[Work task]:
I'd like the entire listing output verbatim, apart from the pictures.

☆ ☆ ☆ ☆ ☆

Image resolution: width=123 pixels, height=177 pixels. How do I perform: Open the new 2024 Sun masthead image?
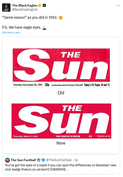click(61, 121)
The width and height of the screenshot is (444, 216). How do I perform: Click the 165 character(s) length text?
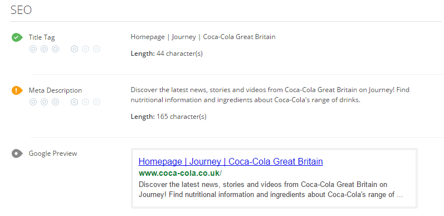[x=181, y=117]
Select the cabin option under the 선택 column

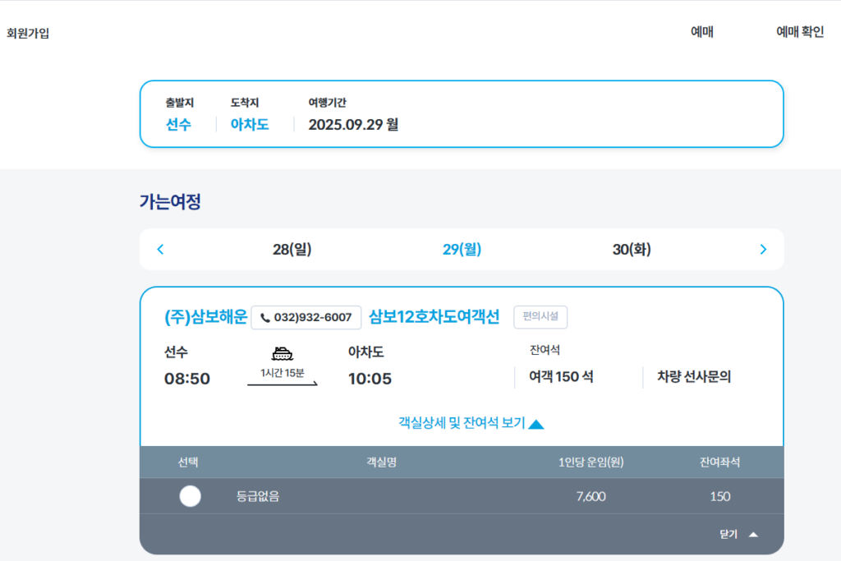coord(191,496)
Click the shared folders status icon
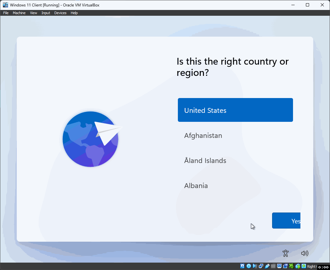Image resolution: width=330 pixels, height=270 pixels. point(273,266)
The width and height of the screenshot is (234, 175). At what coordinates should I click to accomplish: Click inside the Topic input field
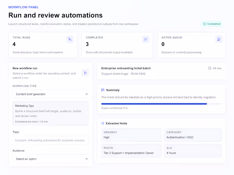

☆ ☆ ☆ ☆ ☆

[Answer]:
Image resolution: width=123 pixels, height=177 pixels. How do I perform: Open the new 2024 Sun masthead image?
click(61, 121)
The width and height of the screenshot is (444, 216). How do I perform: Click the 165 character(s) length text?
[x=181, y=117]
Select the cabin option under the 선택 column

coord(191,496)
Click the shared folders status icon
Image resolution: width=330 pixels, height=270 pixels. point(273,266)
The width and height of the screenshot is (234, 175). At what coordinates should I click to accomplish: Click inside the Topic input field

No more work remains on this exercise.